Data excerpts:
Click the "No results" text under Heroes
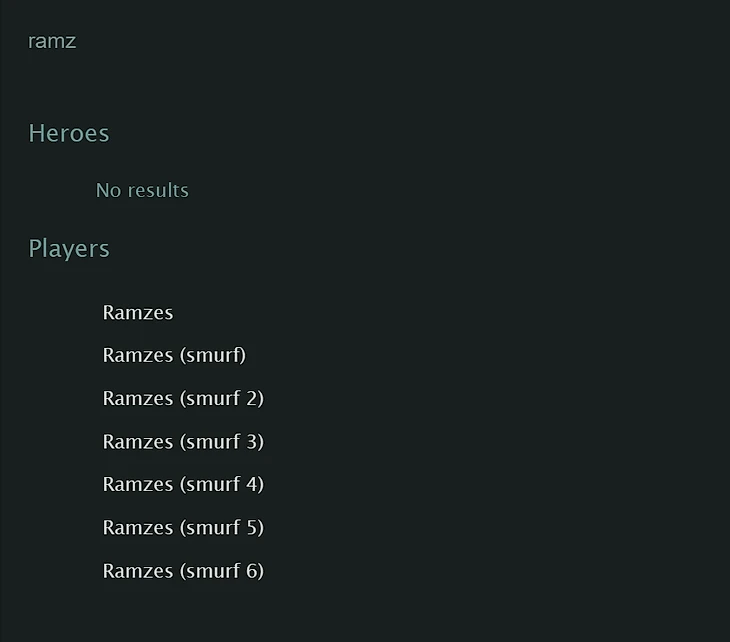The width and height of the screenshot is (730, 642). [x=142, y=190]
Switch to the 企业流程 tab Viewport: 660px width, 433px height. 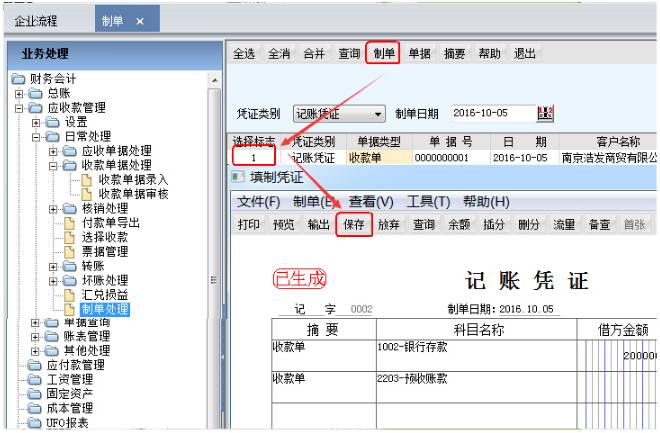pos(36,21)
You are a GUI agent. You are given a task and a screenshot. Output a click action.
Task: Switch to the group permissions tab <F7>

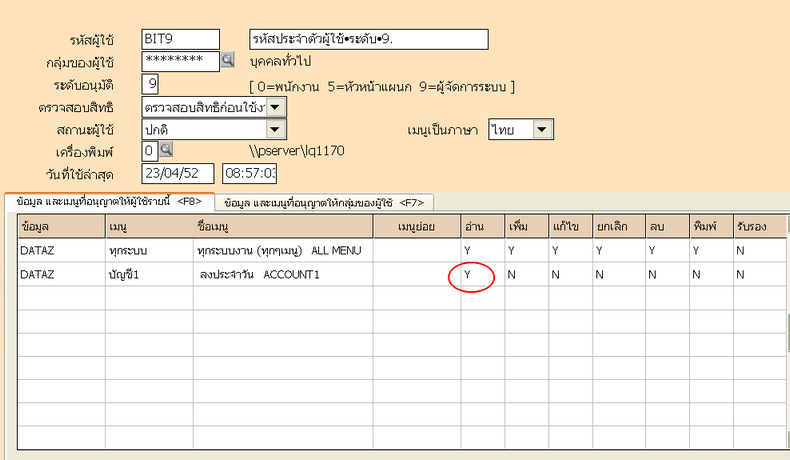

* What the exercise asks *
In the data above, find the line containing "You are a GUI"; from there, please write out each line through the end, exactly, with the pictures omitted.

* Exercise output *
You are a GUI agent. You are given a task and a screenshot. Output a click action.
Task: Switch to the group permissions tab <F7>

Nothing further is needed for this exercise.